Statistical analysis

Behavioral data were analyzed using analysis of variance (ANOVA with genotype and sex as factors) and post hoc analysis using Scheffe’s test (Statview Program, SAS Institute Inc., Cary, NC) to determine statistical significance. For the rota-rod, open field, and startle/PPI experiments, statistical analysis was additionally performed using repeated measures ANOVA (with between-subject factor genotype and within-subject factor session). A P-value smaller than 0.05 (p<0.05) was considered significant.

Results and discussion

Behavioral analysis of BT-IgSF-deficient mice

To investigate potential behavioral deficits in mice lacking BT-IgSF, BT-IgSF-deficient mice (KO) and wild type littermates (WT) were subjected to a series of behavioral tests. During the neurological examination, transgenic mice did not display obvious abnormalities with respect to body posture, reflexes (uprighting, eye-blink), or general sensory perception (vision, hearing, touch, pain). As expected, body weight differed significantly between male and female mice (2-way ANOVA F_sex(1,44) = 21.263, p<0.0001), but not between genotypes (KO males (n = 17) 28.0±0.7 g, WT males (n = 19) 29.2±0.7 g; KO females (n = 6) 24.1±0.4 g, WT females 24.8±0.9 g). Likewise, the maximum and average grip strength were significantly higher for males compared to females (2-way ANOVA F_sex(1,20) = 12.794, p = 0.0019; F_sex(1,20) = 12.228, p = 0.0023, respectively, cohort #3 24 mice n = 6 for each sex and genotype), but did not differ between BT-IgSF-deficient and control mice. Furthermore, motor coordination examined on the Rota-Rod was similar for BT-IgSF-deficient and control mice (Fig 1A), indicating that coordination is not generally impaired in adult BT-IgSF-deficient mice.

In the open field test, BT-IgSF-deficient mice spent significantly more time in the center compared to control littermates (Fig 1B; 1-way ANOVA F_(1,46) = 7.374, p = 0.0093; KO (n = 23) 275.0±30.9 sec, WT (n = 25) 185.2±14.1 sec). Furthermore, the distance travelled by BT-IgSF-deficient mice in the wall regions of the maze was significantly shorter (1-way ANOVA F_(1,46) = 7.448, p = 0.009, KO (n = 23) 44.6±3.0 m; WT (n = 25) 54.7±1.9 m). These behavioral differences may indicate reduced anxiety, increased scotophobia, or increased explorative activity in BT-IgSF-deficient animals.

In the light-dark avoidance paradigm, BT-IgSF-deficient mice (n = 22) made fewer transitions (14.7±2.1) between compartments, spent more time (338.6±36.5 sec) in the illuminated compartment, and entered the dark compartment after longer latency (207.6±37.3 sec) compared to WT mice (n = 25, 19.9 ±2.6 transitions; illuminated 283.8±30.5 sec; latency 183.6±33.9 sec). However, these differences were not statistically significant. When tested for memory, BT-IgSF-deficient mice and control littermates both showed reduced latencies to enter the dark compartment in comparison to the first exposure to the box, which indicates formation of long-term memories independent of the genotype. Still, BT-IgSF-deficient mice took longer to enter the dark compartment when compared to control littermates (BT-IgSF-deficient 167.7±50.4 sec; WT 118.0±39.2 sec, not significant).
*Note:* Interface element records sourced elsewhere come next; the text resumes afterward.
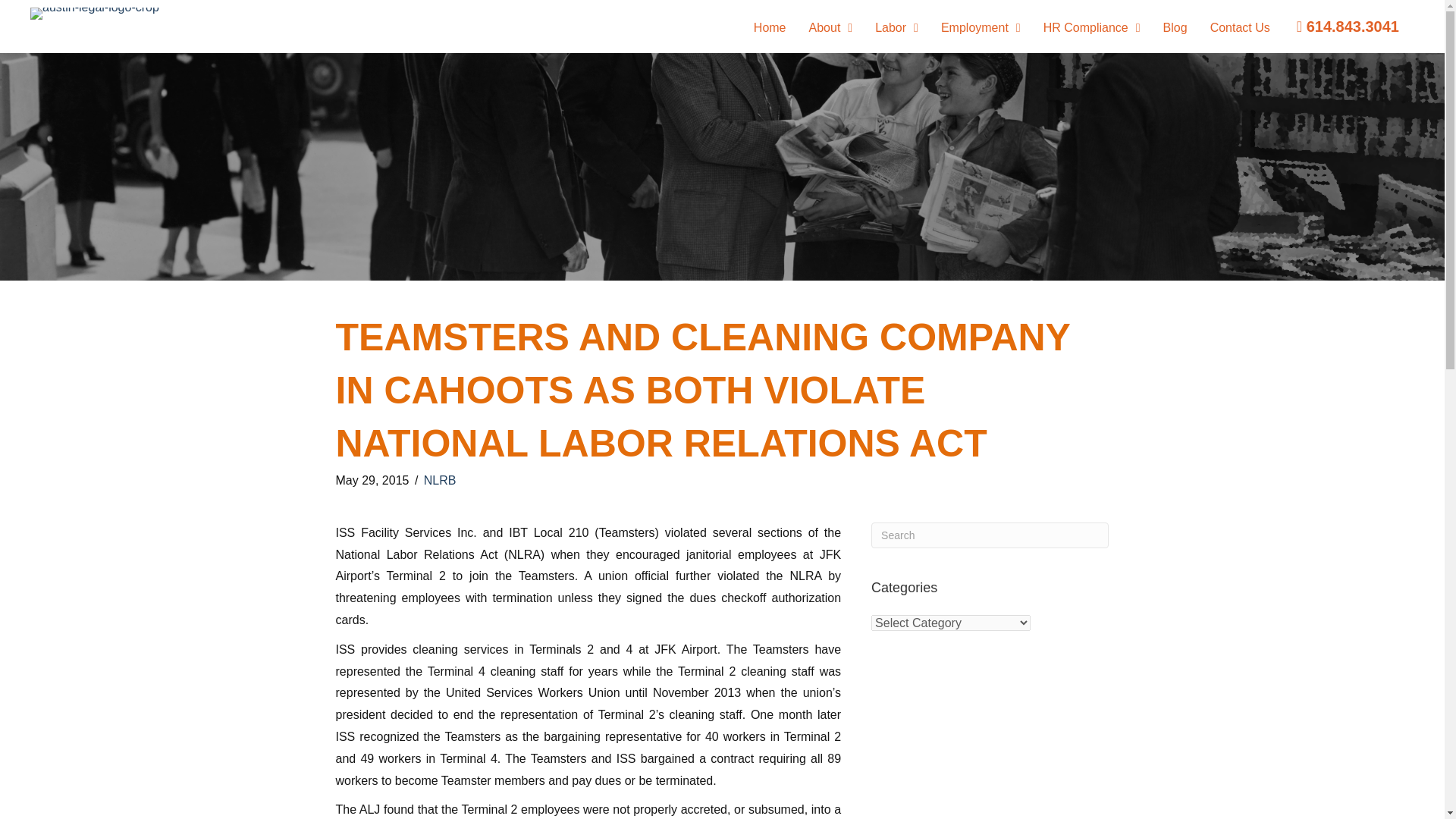
Employment (980, 27)
Blog (1175, 27)
Contact Us (1240, 27)
HR Compliance (1091, 27)
Type and press Enter to search. (989, 534)
austin-legal-logo-crop (94, 13)
614.843.3041 (1347, 26)
Home (769, 27)
Labor (896, 27)
About (831, 27)
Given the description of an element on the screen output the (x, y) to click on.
In the O-Maze, BT-IgSF-deficient mice spent significantly longer time in the open areas (Fig 1C, 1-way ANOVA F_(1,40) = 7.205, p = 0.0105, KO (n = 20) 77.7±5.1% of time, WT (n = 22) 56.7±5.8% of time) and moved similar distances in the open, but less in the closed areas as compared to control littermates (distance closed 1-way ANOVA F_(1,40) = 6.565, p = 0.0143, KO (n = 20) 4.44±0.98m, WT (n = 22) 8.18±1.07m). In summary, BT-IgSF knockout mice spend more time in the open illuminated areas in these mazes.

In the two-way active avoidance shuttle box paradigm, the learning curve as measured by the number of conditioned responses was similar for BT-IgSF-deficient and WT control mice (Fig 1D) indicating that associative learning e.g., the association of the light signal and the footshock was not compromised in BT-IgSF-deficient mice.
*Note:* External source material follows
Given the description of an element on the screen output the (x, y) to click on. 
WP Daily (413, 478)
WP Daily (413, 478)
When their startle response and pre-pulse inhibition was analyzed, BT-IgSF-deficient mice displayed a slightly but not significantly reduced startle response at 120 dB (1-way ANOVA F_(1,46) = 2.997, p = 0.0901) which was inhibited by pre-pulses of intensities between 73 and 94 dB similar as for WT mice (Fig 1E). These results support that auditory perception, sensorimotor gating and processing are not altered in BT-IgSF-deficient mice.
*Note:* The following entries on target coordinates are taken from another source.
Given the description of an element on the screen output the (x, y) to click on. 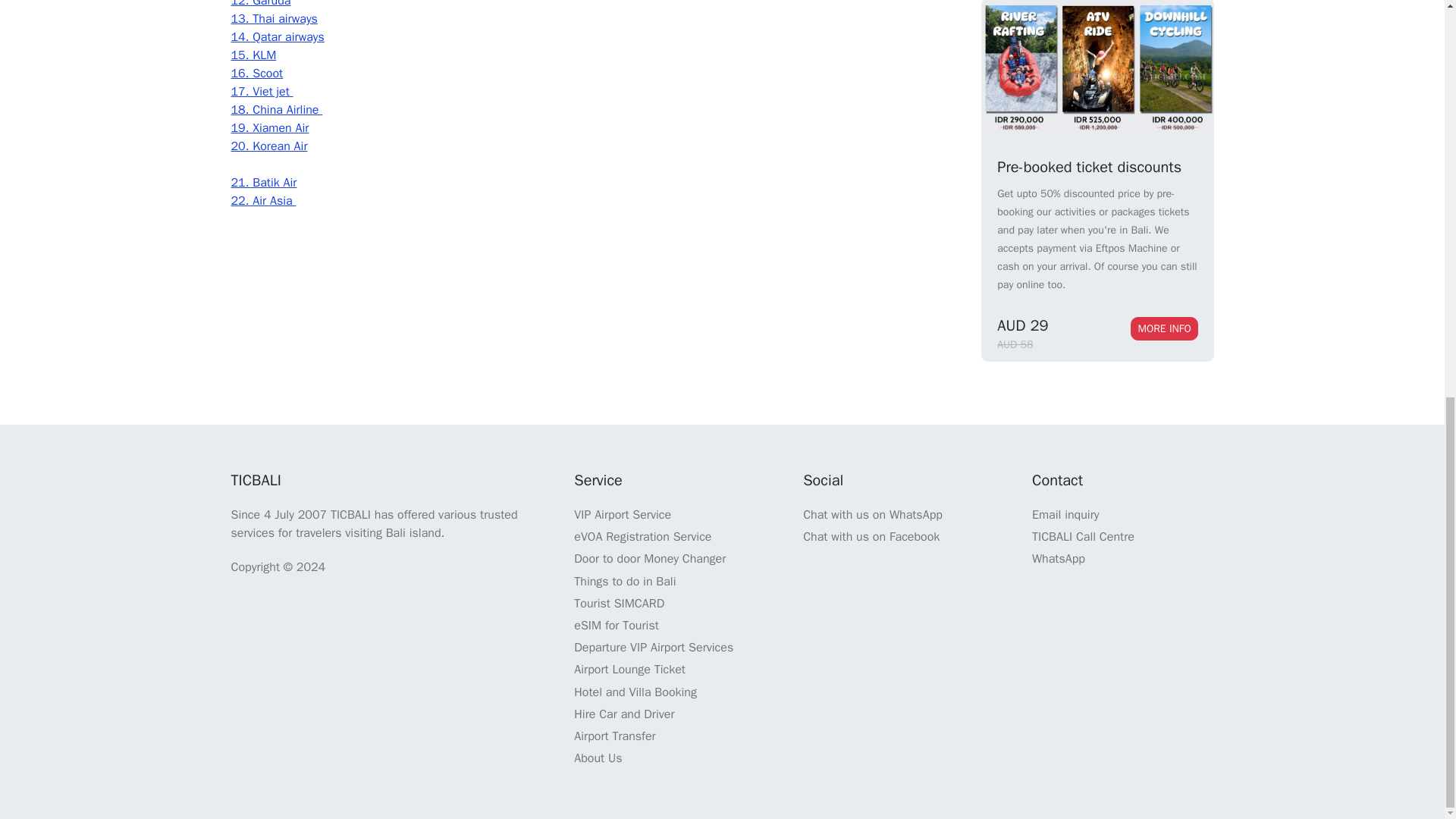
Tourist SIMCARD (618, 603)
TICBALI Call Centre (1083, 536)
Door to door Money Changer (649, 558)
Departure VIP Airport Services (653, 647)
Airport Transfer (614, 735)
Airport Lounge Ticket (629, 669)
Chat with us on WhatsApp (872, 514)
Hotel and Villa Booking (635, 692)
VIP Airport Service (622, 514)
eSIM for Tourist (616, 625)
WhatsApp (1058, 558)
eVOA Registration Service (642, 536)
Chat with us on Facebook (871, 536)
MORE INFO (1163, 328)
About Us (597, 758)
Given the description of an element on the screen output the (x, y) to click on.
Fear conditioning was analyzed using mice from cohort #2 mice that were not subjected to the shuttle box. No significant differences between BT-IgSF-deficient (n = 5) and WT (n = 6) male mice with respect to freezing in the context or in the neutral environment with or without tone were detected (). Likewise, context memory (% freezing context—% freezing neutral) and tone memory (% freezing with tone in neutral—% freezing neutral without tone) were not significantly different in BT-IgSF-deficient compared to control mice. These data support the normal formation of associative memories observed in the shuttle box test.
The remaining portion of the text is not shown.